Changer de regard sur ce qui te fait souffrir

Tu souffres déjà suffisamment de ce que tu vis… tu n’as pas besoin de te faire la guerre en plus.

Ce que tu vis est déjà difficile

Tu es en colère… et tu t’en veux d’être encore en colère.
Tu as peur… et tu crois que tu devrais être plus détaché.e.
Tu penses encore à cette personne… et tu te demandes pourquoi tu n’es pas déjà passé.e à autre chose.
Tu as pris une décision… et tu rejoues sans cesse tout ce que tu aurais dû faire autrement.

Très vite, ce que tu ressens devient à son tour un problème.

Alors tu essaies de comprendre, de contrôler, de rationaliser, de ne plus y penser, de réagir autrement.
D’être plus calme, plus patient.e, plus fort.e, plus « avancé.e ».

Et à ce que tu vis vient s’ajouter une deuxième souffrance : la guerre que tu te fais parce que tu le vis comme ça.

Et si ce qui est là n'avait pas besoin de disparaître ?

Une émotion n’est pas un problème à faire disparaître.
Une pensée n’a pas besoin d’être combattue.
Ta colère n’a pas besoin de partir pour être entendue.
Ta peur n’a pas besoin de disparaître pour que tu puisses avancer.

Très souvent, ce qui existe en nous devient un problème simplement parce qu’on croit que ça ne devrait pas exister.

Alors on se bat contre ce qu’on ressent, contre ce qu’on pense, contre la façon dont on réagit.
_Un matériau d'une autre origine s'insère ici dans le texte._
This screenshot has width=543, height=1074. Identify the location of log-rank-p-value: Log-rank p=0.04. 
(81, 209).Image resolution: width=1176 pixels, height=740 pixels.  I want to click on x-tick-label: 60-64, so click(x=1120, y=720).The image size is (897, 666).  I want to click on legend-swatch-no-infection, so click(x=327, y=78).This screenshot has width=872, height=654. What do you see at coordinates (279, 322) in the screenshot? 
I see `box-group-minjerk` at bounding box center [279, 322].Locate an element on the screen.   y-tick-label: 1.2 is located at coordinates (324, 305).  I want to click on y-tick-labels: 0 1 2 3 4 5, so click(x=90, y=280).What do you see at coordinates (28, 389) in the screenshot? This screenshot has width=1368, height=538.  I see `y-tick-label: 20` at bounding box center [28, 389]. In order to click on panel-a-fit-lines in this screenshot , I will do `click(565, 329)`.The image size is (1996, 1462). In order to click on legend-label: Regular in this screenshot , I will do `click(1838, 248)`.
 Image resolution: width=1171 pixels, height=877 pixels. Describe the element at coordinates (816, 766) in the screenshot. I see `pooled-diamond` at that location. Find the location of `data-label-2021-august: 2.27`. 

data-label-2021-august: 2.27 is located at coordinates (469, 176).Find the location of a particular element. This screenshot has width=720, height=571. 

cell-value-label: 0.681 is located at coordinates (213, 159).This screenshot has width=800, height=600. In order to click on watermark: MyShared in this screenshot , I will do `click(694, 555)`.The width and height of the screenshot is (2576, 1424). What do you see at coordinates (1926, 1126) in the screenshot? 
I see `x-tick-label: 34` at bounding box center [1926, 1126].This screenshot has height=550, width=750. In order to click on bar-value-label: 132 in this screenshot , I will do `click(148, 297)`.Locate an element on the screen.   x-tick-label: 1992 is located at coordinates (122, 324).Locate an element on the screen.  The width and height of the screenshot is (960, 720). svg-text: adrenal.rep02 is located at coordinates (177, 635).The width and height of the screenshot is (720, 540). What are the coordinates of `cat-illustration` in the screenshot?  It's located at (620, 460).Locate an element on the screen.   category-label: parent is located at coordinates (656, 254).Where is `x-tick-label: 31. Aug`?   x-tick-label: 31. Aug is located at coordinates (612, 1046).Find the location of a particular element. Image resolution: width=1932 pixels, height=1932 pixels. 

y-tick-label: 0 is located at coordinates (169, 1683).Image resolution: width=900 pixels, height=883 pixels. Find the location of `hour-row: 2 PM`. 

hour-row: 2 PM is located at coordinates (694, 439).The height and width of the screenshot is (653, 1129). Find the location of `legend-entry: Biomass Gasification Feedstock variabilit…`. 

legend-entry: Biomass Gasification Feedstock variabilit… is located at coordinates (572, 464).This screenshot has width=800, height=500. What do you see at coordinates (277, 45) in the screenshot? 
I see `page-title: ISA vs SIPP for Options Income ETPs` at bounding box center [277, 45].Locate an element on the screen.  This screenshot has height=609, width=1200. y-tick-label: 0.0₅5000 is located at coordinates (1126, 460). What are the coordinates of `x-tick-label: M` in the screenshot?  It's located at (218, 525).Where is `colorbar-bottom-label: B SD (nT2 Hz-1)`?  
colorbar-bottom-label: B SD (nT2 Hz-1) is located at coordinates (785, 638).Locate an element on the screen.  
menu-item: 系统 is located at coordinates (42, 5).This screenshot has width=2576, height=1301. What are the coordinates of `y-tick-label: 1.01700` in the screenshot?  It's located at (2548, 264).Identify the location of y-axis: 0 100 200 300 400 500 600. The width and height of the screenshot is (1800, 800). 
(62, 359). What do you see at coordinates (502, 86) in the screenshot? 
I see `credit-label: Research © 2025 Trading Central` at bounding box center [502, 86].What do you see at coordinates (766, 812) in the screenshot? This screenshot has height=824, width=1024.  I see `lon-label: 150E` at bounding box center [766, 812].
On voudrait comprendre tout de suite, trouver la bonne solution, être déjà ailleurs.

Mais vouloir comprendre trop vite c’est surtout une façon de ne pas laisser exister ce que tu ressens.

Et si, avant de chercher à transformer quoi que ce soit, tu arrêtais d’abord de te battre contre ce qui existe déjà en toi ?

Accueillir ce qui est là ne veut pas dire tout accepter à l’extérieur. Tu peux dire non, poser une limite, prendre une décision, quitter une situation, agir concrètement.

Tu peux agir à l’extérieur sans être en guerre avec toi à l’intérieur.

Le "problème" n'est pas qui tu es, c'est la façon dont tu te regardes

Je ne t’accompagne pas pour te réparer, ni pour faire de toi une « meilleure version » de toi-même.

On part de ce qui est là. De ce que tu vis. De ce que tu ressens. De ce que tu n’arrives pas à accepter, de la pensée qui tourne en boucle, de la contradiction qui t’épuise, de cette part de toi que tu voudrais tellement ne plus ressentir.

Et on regarde ensemble où tu te juges, où tu crois que tu devrais être différent.e, où tu essaies de contrôler ce que tu ressens, où tu ajoutes une guerre intérieure à une situation qui te fait déjà souffrir.

Pas pour te convaincre que tout va bien.

Pas pour nier ce que tu vis.

Pour changer le regard que tu portes sur ce que tu vis, et sur toi au milieu de tout ça.

Je connais cette guerre

Je vois moi aussi à quel point je peux être dur avec moi-même. Me comparer, me juger, vouloir contrôler, chercher trop vite une solution… Vouloir comprendre avant d’avoir laissé exister ce qui avait besoin d’exister en moi.

Je ne t’accompagne pas depuis un endroit où j’aurais tout dépassé. Je vis moi aussi ce chemin : apprendre à ne plus faire de ce que je ressens, de ce que je pense ou de la personne que je suis à cet instant quelque chose qu’il faudrait immédiatement corriger.

C’est depuis cet endroit que je t’accompagne à regarder autrement ce qui te fait souffrir.

Deux façons d'être accompagné.e

Accompagnement de groupe

Tu viens avec ce qui est là pour toi, sans thème imposé. Une histoire, une pensée, une émotion déposée par quelqu’un d’autre peut venir éclairer quelque chose en toi que tu n’aurais pas vu seul.e.

Accompagnement individuel

Un espace entièrement consacré à ce que tu vis aujourd’hui. Une relation, une peur, un conflit, une colère, une honte, une culpabilité, une décision, une contradiction… On part de là, sans chercher immédiatement à corriger ce que tu ressens ou à trouver la « bonne » réponse.